(EXCERPTED TEXT):
Content starts
The community response was immediate and practical. @badlogicgames retweeted an MLX implementation already showing results on Qwen3.5-35B, while @0xSero announced plans to test it on Qwen3.5 with the hope of running much larger models locally. @AlexFinn captured the enthusiasm, arguing this means "that 16gb Mac Mini now can run INCREDIBLE AI models. Completely locally, free, and secure." That's probably overstating things, but the direction is real. When inference memory drops 6x, models that required enterprise hardware move within reach of consumer devices. Being presented at ICLR 2026, TurboQuant also outperforms existing methods for vector search, which has implications well beyond chatbots and into the core of how search engines work.
Cloudflare Dynamic Workers and Agent Infrastructure
Cloudflare launched Dynamic Workers this week, and the AI agent community took notice. The core pitch is simple: AI agents generate code that needs to run somewhere safe, containers take 100-500ms to boot and use hundreds of megabytes of RAM, and V8 isolates solve both problems by booting in 1-5ms with a few megabytes of memory.
@TipsCsharp highlighted the key technical differentiator: "TypeScript API definitions replace OpenAPI specs. Fewer tokens, cleaner code, type-safe RPC across the sandbox boundary." The "Code Mode" approach, where an LLM writes TypeScript that runs in an isolate and calls typed APIs, reportedly uses 81% fewer tokens than sequential tool calls. At $0.002 per Worker loaded per day (free during beta), the pricing targets high-volume agent deployments. @dinasaur_404 from Cloudflare demoed the developer experience, emphasizing simplicity.
The broader agent infrastructure conversation extended beyond Cloudflare. @gakonst described their internal agent setup: a Postgres coordinator, Docker containers with piped stdin/stdout, 150+ API integrations, and a firewall that injects secrets on the fly rather than storing them in containers. This architecture, where the agent's sandbox is deliberately isolated from credentials, feels prescient given the LiteLLM attack. @zachlloydtweets shared a build-vs-buy analysis for deploying coding agents at scale, reflecting what appears to be a growing consensus among engineering leaders that cloud coding agents should be first-line contributors this year.
AI-Powered Development: From Games to Trading Bots
The range of what people are building with AI coding tools keeps expanding. @heygeorgekal showed off an ARPG being developed entirely with AI: models generated by Meshy, every line of code written by Claude Code, running in Godot with MCP integration. "Now working on souls-like combat: 3-hit combos, dodge rolls, stamina, hitstop." It's a concrete demonstration of AI tools reaching into game development, a domain that historically required deep specialized knowledge.
@hanakoxbt shared a more provocative example: an AI-built market-making bot running on Polymarket that executed 393 trades overnight for $904 in spread revenue. "I didn't write a single line of code. Fed it one article about how quant bots extract money on Polymarket. It built the whole thing." The bot includes a VPIN flow toxicity detector as a kill switch and automatic inventory rebalancing. Whether the numbers hold up long-term is another question, but the barrier to entry for algorithmic trading strategies has clearly collapsed.
Content ends
(PROBLEM SET):
1. Rewrite the passage of the AI news excerpt that begins at the words "The broader agent" and stops after "contributors this year.", with "Postgres" replaced by "MySQL".
2. For each statement, say whether it agrees with the AI news excerpt, answering yes or no and quoting the deciding words: (a) containers take 100-500ms to boot; (b) the Polymarket bot executed 393 trades over the course of a week; (c) Dynamic Workers cost $0.02 per Worker loaded per day.

(SOURCE INFORMATION):
Content starts
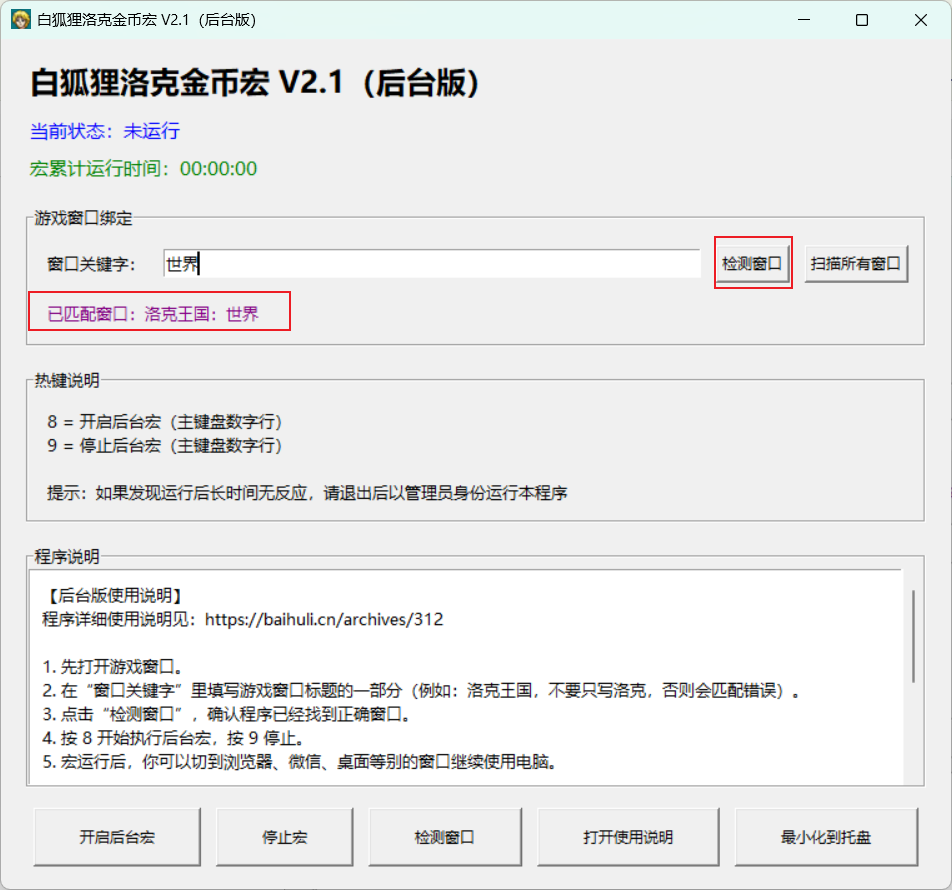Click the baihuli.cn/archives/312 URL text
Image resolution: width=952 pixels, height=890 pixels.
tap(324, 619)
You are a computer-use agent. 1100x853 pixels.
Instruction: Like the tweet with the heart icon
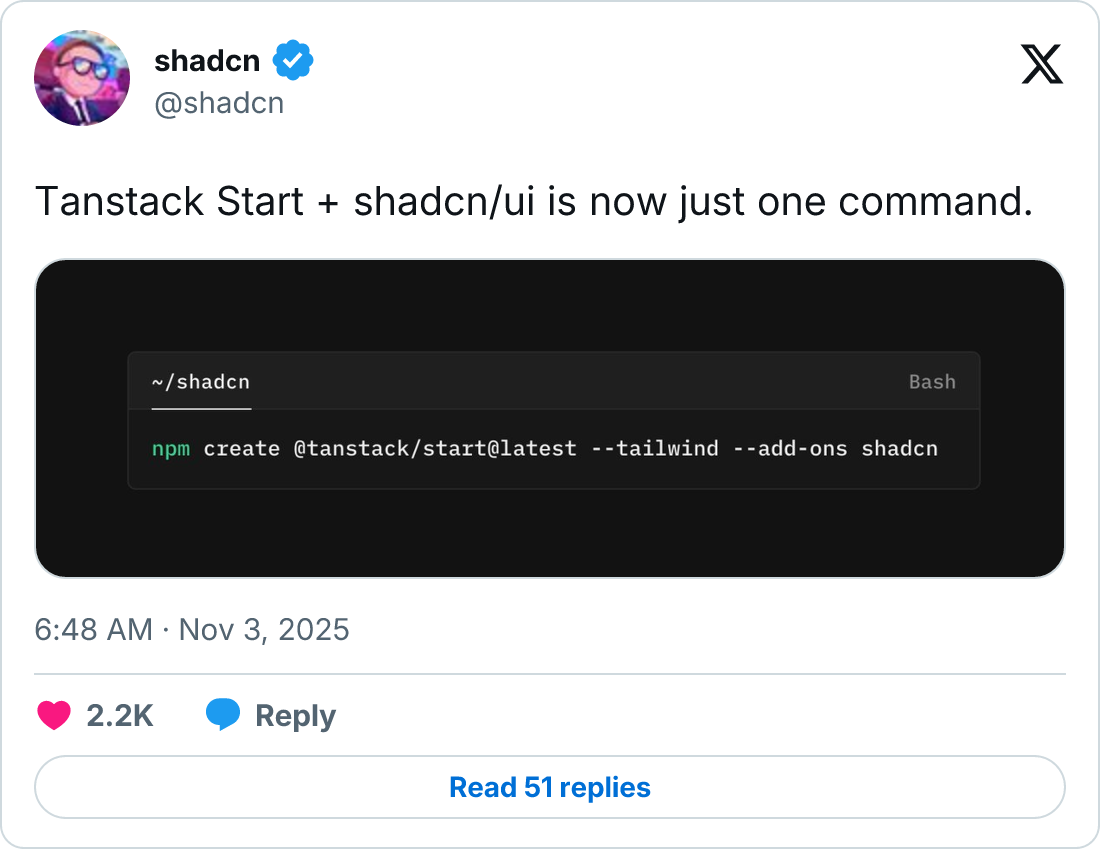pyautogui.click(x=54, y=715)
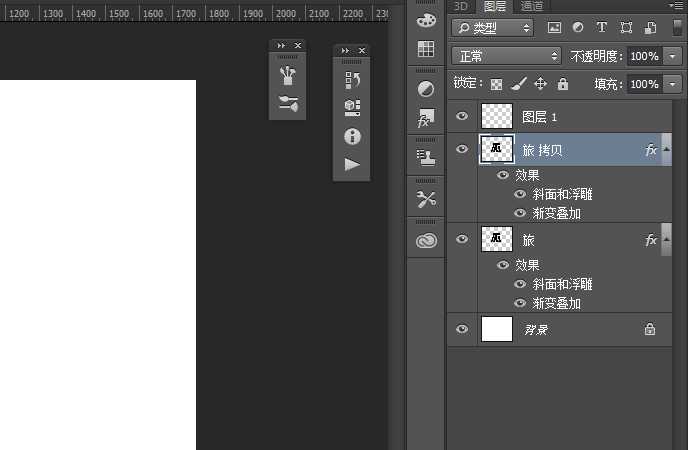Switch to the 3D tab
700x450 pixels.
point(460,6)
Content ends
(EXERCISE RESPONSES):
1.
The broader agent infrastructure conversation extended beyond Cloudflare. @gakonst described their internal agent setup: a MySQL coordinator, Docker containers with piped stdin/stdout, 150+ API integrations, and a firewall that injects secrets on the fly rather than storing them in containers. This architecture, where the agent's sandbox is deliberately isolated from credentials, feels prescient given the LiteLLM attack. @zachlloydtweets shared a build-vs-buy analysis for deploying coding agents at scale, reflecting what appears to be a growing consensus among engineering leaders that cloud coding agents should be first-line contributors this year.

2.
(a) Yes: "containers take 100-500ms to boot"
(b) No: "executed 393 trades overnight"
(c) No: "At $0.002 per Worker loaded per day"